The diversity of life on earth is not only astounding but inundated with myriad expressions of host-symbiont relationships. Among these, microbial symbionts are so pervasive that they could be considered the rule, rather than the exception, among multicellular eukaryotes. These miniscule microbial partners have in many cases become essential for the host's capacity to interact with the environment, for its adaptation and evolution.
Symbiosis refers to a close and long-term association between two organisms of different species. These associations can be mutualistic, commensal, or parasitic. The term was first coined in the late 19th century by Anton de Bary to signify "the living together of unlike organisms," following work on lichens that result from the intimate association between a fungus and an alga. Soon enough, many other cases of symbiosis were described. Perhaps the most notable interaction of unlike species is that which gave rise to the modern eukaryotic cell. The now accepted theory of symbiogenesis (as nicely described here), proposed that eukaryotic organelles like mitochondria and chloroplasts arose by the engulfment of formerly free-living bacteria. This symbiosis proved to be crucial for the transition to a eukaryotic lifestyle and a major driving force behind evolution of life on this planet.
Many well-known symbiotic associations involving microbes have been covered in this blog. Plants associate with nitrogen-fixing bacteria or with mycorrhizal fungi to improve nutrient uptake; microbial symbionts can supply essential amino acids and provide protection to their insect hosts. Closer to our hearts is the human gut microbiome, that complex community of microbes that is gradually proving an essential contributor to our well-being, from poorly understood effects on mood and behavior to immune development. These past decades have made us keenly aware that microbial symbionts expand the functional capacity of a eukaryotic host and allow adaptation by providing a broad range of traits that are not encoded in the host genome. It is therefore not surprising that many of these host-symbiont relationships become so deeply intertwined that they become interdependent, or what is known as an obligate symbiosis in which at least one of the partners cannot live without the other.
Insects, one of the largest and most diverse groups of organisms on this planet, also carry microbial symbionts, many of which are obligate partners. The diversity of insects and their symbiotic relationships represent a vast resource for the study of symbiosis and its impact on host evolution and adaptation.
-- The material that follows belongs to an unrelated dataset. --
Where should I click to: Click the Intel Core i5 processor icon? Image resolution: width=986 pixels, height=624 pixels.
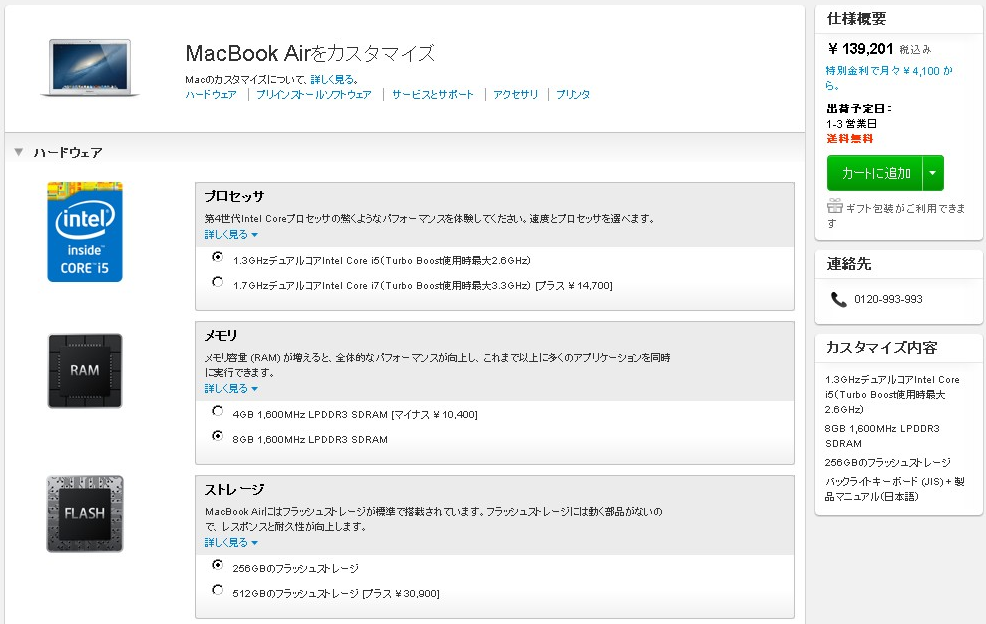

Which is exactly what Cornwallis and colleagues aimed to do in a recent study: look for possible guiding principles underlying evolution of obligate symbiosis in insects.
As beautifully depicted in the figure, the authors found that obligate symbiosis evolved multiple times across the 89 insect families they studied. They then looked for possible explanations by examining the composition of insect diets, which differ widely among species. Some insects feed on a variety of food sources while others have specialized diets like blood or wood. I found two results striking. First, symbionts allowed insects to specialize on a range of nutrient-deficient diets. Second and particularly interesting, the symbionts overcame their host's lack of B vitamins.
Insects which cannot produce B-vitamins, rely on their bacterial symbionts to solve this deficiency. As it turns out, this is not the only effect these symbionts have on their hosts: they also influence the diversity of species. In the case of insects that use diverse food sources, the presence of obligate symbionts resulted in a proliferation of species. In contrast, the number of species was much smaller among insects that specialized on a single food source like blood.
Even though there are still many aspects of symbiosis that are poorly understood, there is no doubt that microbial symbionts influence a host's capabilities and adaptations. What remains unclear to me is how such a relationship benefits the obligate symbionts. There could of course be as many answers as there are examples of symbiosis.